Phoenix is still hot. Since last June, house prices appreciated faster in metro Phoenix than in any of the other 20 areas covered by the S&P CoreLogic Case-Shiller Home Price Index. In real, inflation-adjusted values, house prices in Phoenix increased 4% from December 2018 to December 2019. For the USA as a whole, real prices increased 1%.
Real house prices fell 1% in Chicago and New York from 12 months earlier.
Upward Momentum Still Slowing
Houses appreciated more slowly the last 12 months compared to the previous 12 months in 15 of the 20 metros covered by Case-Shiller. We saw upward price momentum increase in 2 metros, Washington DC and San Diego.
Price Appreciation Over Time
Seattle is bouncing back strong. Seattle saw crazy nominal annual appreciation rates of 10% to 14% from late 2016 to early 2018 but then their real estate market hit a wall and the rate was -1% in May, June and July of last year. Since then, however, Seattle house prices rebounded strongly and December 2019 house prices (nominal) were up 4% from December 2018.
San Francisco prices are also rebounding well. The San Francisco annual appreciation rate was -1% last September but in just 3 months it rebounded to +2% in December 2019.
Las Vegas, the high flyer from mid-2018 to mid-2019, hit 14% annual appreciation in August 2018 but fell fast after that.

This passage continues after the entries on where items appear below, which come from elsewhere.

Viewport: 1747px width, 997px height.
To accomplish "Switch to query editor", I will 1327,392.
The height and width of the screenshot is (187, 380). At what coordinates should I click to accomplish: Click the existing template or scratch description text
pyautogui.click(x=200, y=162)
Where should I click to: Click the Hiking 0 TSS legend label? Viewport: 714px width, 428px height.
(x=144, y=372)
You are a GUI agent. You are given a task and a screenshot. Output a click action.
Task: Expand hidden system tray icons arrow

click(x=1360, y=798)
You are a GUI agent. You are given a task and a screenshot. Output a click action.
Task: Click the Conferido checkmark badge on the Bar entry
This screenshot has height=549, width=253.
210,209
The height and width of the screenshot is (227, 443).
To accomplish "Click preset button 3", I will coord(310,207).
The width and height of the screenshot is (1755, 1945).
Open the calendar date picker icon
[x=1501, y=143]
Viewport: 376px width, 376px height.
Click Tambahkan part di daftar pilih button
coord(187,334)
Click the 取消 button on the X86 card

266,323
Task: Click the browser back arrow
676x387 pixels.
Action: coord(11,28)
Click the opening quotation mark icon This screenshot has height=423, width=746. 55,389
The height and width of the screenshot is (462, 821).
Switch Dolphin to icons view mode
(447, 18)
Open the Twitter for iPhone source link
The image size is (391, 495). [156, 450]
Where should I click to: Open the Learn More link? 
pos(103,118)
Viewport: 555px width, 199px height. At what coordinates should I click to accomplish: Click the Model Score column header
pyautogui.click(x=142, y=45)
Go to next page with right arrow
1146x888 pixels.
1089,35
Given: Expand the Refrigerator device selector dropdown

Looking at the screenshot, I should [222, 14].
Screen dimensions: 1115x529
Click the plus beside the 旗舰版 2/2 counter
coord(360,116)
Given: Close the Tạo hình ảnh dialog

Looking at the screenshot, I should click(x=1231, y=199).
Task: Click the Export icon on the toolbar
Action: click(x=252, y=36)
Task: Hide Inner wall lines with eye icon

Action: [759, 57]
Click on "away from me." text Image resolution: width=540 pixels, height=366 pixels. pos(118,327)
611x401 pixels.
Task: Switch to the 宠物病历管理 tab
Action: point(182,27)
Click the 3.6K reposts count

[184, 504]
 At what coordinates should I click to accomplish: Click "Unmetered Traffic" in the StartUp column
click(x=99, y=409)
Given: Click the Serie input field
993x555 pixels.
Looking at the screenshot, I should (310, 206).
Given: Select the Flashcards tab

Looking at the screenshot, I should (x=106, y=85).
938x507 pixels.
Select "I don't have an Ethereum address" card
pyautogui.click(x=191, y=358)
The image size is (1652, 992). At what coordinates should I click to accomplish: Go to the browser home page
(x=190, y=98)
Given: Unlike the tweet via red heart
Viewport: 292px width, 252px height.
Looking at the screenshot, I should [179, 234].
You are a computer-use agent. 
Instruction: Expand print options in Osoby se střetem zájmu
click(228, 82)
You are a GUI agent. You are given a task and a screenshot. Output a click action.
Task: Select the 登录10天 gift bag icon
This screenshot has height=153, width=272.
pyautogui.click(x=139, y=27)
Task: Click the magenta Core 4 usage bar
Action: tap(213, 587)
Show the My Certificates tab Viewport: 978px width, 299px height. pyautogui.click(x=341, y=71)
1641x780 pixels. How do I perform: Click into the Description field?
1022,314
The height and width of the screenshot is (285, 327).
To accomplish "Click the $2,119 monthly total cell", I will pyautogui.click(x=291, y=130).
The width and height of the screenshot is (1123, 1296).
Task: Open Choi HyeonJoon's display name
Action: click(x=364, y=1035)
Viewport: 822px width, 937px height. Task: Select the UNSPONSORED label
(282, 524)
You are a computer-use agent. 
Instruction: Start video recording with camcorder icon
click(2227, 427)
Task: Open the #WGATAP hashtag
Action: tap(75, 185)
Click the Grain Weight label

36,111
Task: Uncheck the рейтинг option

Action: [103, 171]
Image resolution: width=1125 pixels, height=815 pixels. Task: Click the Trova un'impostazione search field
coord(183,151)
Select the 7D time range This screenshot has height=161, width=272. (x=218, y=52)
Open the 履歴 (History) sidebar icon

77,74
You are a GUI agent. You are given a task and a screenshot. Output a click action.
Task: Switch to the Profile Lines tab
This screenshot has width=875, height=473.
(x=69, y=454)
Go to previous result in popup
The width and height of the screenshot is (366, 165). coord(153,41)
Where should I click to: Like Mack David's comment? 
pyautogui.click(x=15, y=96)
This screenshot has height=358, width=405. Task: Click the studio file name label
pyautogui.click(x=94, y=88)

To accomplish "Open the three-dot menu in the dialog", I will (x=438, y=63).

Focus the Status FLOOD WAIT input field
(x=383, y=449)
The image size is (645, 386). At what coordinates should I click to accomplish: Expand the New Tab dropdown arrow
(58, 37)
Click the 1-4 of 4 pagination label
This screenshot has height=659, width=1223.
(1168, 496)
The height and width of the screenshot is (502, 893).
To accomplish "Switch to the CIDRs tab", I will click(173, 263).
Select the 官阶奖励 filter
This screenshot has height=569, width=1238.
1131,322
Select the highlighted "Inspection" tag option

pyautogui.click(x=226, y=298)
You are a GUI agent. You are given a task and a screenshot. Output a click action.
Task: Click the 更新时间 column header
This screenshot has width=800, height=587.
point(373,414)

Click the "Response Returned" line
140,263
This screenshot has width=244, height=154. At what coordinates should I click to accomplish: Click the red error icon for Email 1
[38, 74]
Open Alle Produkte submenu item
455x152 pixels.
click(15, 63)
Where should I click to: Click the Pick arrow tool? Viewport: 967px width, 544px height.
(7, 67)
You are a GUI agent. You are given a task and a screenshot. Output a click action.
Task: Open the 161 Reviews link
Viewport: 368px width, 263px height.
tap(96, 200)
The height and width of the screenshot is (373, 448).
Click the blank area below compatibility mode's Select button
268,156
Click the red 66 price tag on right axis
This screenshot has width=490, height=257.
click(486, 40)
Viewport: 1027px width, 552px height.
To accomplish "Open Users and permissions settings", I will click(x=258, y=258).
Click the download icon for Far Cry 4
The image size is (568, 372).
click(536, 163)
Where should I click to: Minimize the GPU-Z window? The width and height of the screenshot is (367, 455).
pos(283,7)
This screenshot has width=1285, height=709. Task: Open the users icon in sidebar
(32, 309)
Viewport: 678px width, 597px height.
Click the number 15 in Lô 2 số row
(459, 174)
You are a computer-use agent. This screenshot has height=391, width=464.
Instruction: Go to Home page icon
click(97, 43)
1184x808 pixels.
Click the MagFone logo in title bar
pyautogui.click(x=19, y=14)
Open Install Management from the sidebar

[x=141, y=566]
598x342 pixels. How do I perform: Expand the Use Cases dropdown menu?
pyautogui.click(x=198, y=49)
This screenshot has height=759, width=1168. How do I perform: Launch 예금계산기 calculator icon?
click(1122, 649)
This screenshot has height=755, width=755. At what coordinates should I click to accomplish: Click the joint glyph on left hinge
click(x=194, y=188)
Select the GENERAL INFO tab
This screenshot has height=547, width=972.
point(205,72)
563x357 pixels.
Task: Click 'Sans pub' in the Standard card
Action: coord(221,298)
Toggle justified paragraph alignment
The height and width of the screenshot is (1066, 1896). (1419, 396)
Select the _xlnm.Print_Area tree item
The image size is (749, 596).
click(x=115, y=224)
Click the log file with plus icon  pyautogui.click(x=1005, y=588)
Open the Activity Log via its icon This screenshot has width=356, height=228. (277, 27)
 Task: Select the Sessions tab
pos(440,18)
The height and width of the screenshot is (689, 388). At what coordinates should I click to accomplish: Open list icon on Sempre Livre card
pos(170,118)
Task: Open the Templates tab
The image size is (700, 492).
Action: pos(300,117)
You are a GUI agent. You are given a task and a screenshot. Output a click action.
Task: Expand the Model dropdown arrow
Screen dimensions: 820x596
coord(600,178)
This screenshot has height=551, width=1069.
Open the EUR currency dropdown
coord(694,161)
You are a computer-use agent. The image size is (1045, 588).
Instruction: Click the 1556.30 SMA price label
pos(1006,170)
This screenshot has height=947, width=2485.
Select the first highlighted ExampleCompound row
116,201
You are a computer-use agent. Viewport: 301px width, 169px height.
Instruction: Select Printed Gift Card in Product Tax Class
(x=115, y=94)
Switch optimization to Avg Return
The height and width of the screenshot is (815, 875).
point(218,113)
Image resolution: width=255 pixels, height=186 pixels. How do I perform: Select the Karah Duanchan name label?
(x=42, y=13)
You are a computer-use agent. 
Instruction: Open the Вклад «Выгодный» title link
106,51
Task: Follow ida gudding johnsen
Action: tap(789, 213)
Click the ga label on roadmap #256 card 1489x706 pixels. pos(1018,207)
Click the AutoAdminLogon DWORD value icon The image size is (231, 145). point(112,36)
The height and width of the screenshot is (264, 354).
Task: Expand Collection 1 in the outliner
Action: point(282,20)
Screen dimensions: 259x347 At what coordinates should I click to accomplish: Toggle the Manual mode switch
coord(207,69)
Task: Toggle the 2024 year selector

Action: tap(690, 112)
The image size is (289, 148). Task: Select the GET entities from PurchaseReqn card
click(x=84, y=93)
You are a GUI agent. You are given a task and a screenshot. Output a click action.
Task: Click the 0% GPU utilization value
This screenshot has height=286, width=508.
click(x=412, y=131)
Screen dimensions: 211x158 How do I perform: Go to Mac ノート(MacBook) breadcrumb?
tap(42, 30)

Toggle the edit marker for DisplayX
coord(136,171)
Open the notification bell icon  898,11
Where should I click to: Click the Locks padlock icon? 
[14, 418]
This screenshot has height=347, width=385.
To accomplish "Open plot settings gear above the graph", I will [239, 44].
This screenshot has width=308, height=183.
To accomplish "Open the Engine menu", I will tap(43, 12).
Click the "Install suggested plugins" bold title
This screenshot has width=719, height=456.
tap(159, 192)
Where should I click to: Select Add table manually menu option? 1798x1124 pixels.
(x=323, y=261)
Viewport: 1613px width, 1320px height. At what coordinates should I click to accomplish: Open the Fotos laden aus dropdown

The last 3 months, house price appreciation for Las Vegas has only been 2% which is the same as the general inflation rate.
It appears that rising mortgage rates in 2018 spurred falling appreciation rates in 2019, and the falling mortgage rates in 2019 stopped the falling appreciation rates and spurred rebounds in several metros.
30-Year Fixed Rate Mortgage Rate


The USA as a whole is starting to see an increase in house price appreciation. National appreciation was running at 3% from last May through November but bumped up to 4% in December.


Note. You can find interactive versions of these charts for all 20 Case-Shiller metros here.
The December data is the latest available from Case-Shiller. The data is a 3-month moving average so what they call December is the October-December average. It might be better to think of the December data as running quarterly data, that is, data for the quarter ending in December.